Поводом к написанию предлагаемого эссе явились лекции, прочитанные мною в Радгерском университете, штат Нью-Джерси, в 1989 году, предметом которых стала — что вполне естественно — двухсотлетняя годовщина французской революции. Эти лекции и легли в основу настоящей книги. Однако это — предлог, но не причина. У меня есть две причины.
Первая заключается в том, что современная литература, особенно французская, рисует весьма пристрастную картину революции. Так получилось, что в силу соображений идеологического порядка, определенной научной моды, а также огромного влияния современных средств массовой информации в связи с двухсотлетием Великой французской революции выступили в основном те, кто, попросту говоря, не приемлет ни французскую революцию, ни ее наследие. Все это не ново — ведь и в год столетия революции отрицательных оценок было больше, чем положительных, — но несколько странно слышать, что премьер-министр (социалист) Французской Республики Мишель Рокар приветствует двухсотлетие революции, «потому что оно убедило множество людей в том, что всякая революция опасна и что всегда лучше обходиться без них»[1].

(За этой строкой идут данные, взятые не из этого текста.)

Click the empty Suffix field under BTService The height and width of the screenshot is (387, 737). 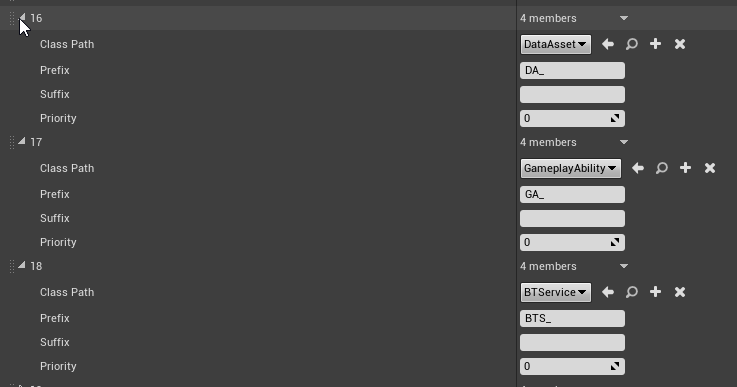[x=572, y=342]
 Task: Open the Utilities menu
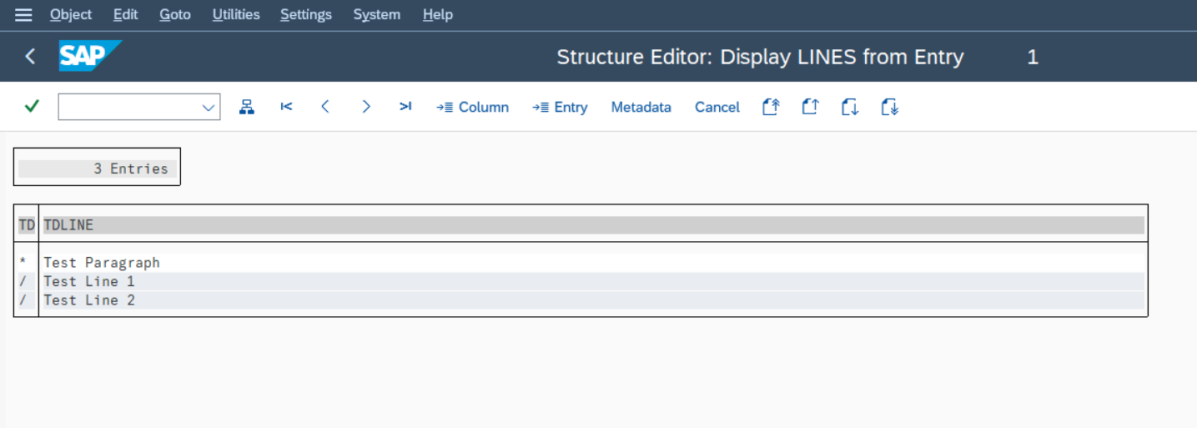[236, 15]
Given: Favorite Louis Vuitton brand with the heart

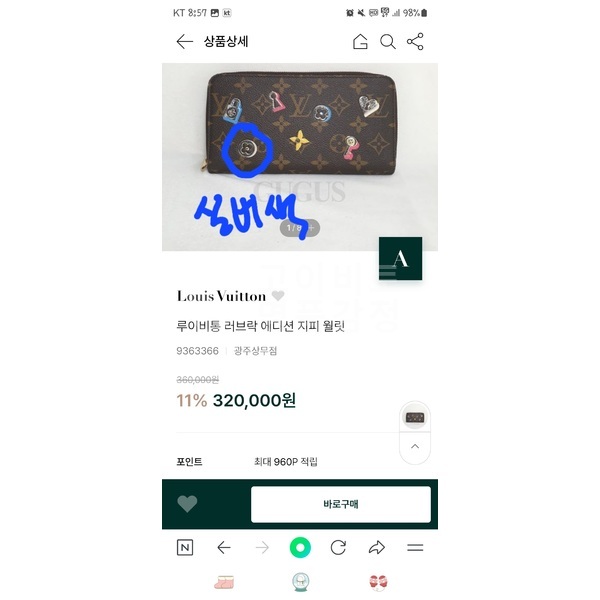Looking at the screenshot, I should coord(278,295).
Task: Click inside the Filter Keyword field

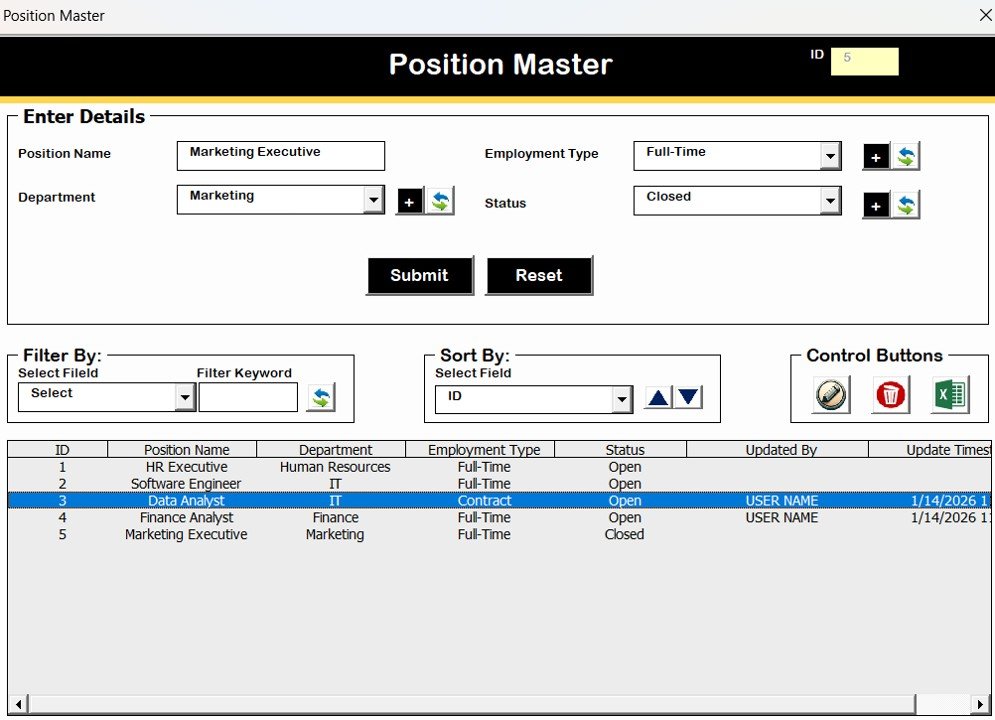Action: pyautogui.click(x=248, y=397)
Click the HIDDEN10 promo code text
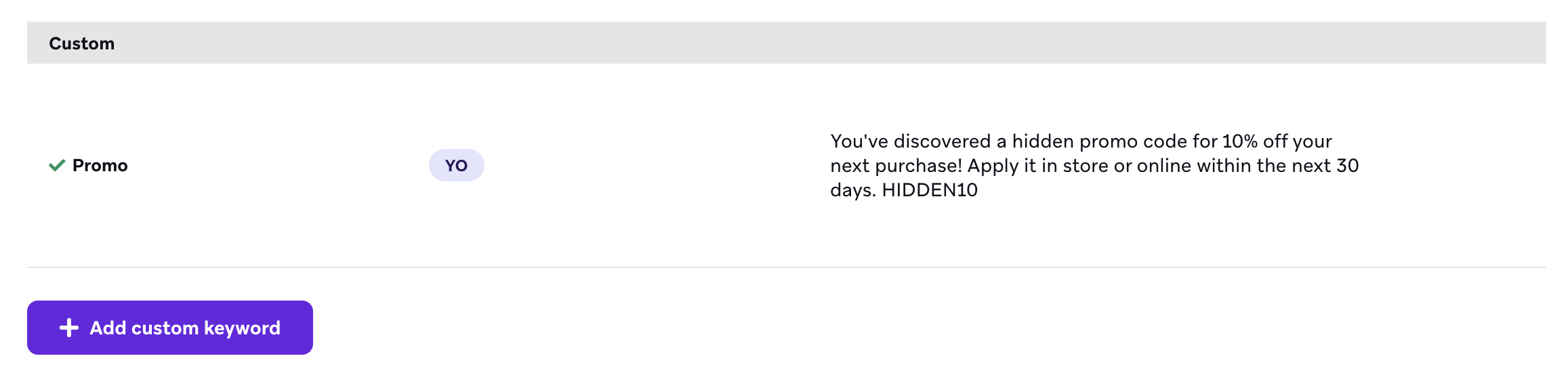Viewport: 1568px width, 375px height. (x=929, y=190)
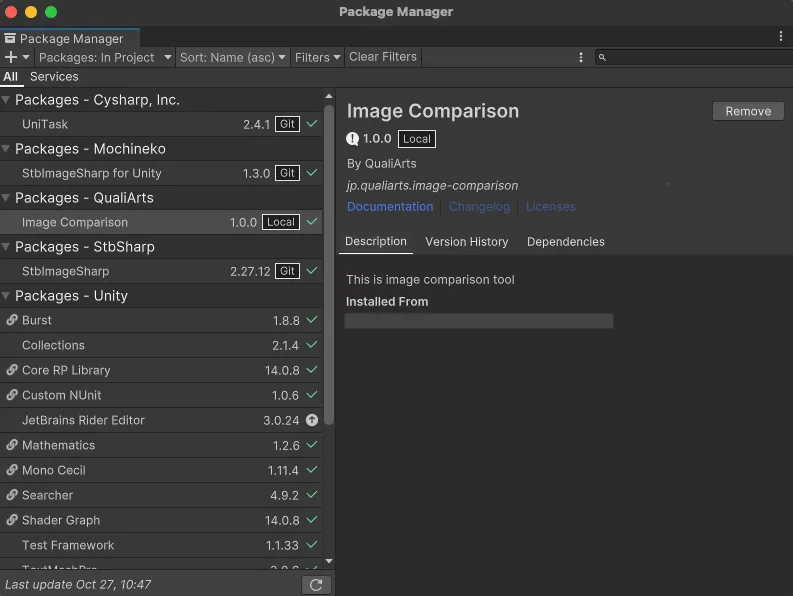The height and width of the screenshot is (596, 793).
Task: Click the warning icon next to version 1.0.0
Action: [352, 139]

Прекрасно сказано, и под этим, безусловно, в обычных условиях подпишется большинство. Однако бывают и необычные обстоятельства, когда народ хочет революции, более того, совершает ее. И бывают такие моменты в истории, как, например, в том же 1789 году, — и если бы мысль г-на Рокара устремилась к востоку от Парижа, он и в 1989 году обнаружил бы подобные примеры, — когда народы проявляют желание бороться за Свободу, Равенство, Братство.
Современные ниспровергатели идеалов революции 1789 года считают, что традиционная историография Великой французской революции, истоки которой восходят примерно к 1815 году, должна быть отвергнута как марксистская и неприемлемая в свете последних научных изысканий нового /16/ направления историков-ревизионистов. Прибегнув к аллегории, один реакционный историк пишет, что, «на улицах беснуются толпы, вздернув на пику голову Маркса и скандируя: «Историков старой школы — на свалку!» Эта аллегория, хотя и достаточно поверхностная, удачно передает дух времени[2].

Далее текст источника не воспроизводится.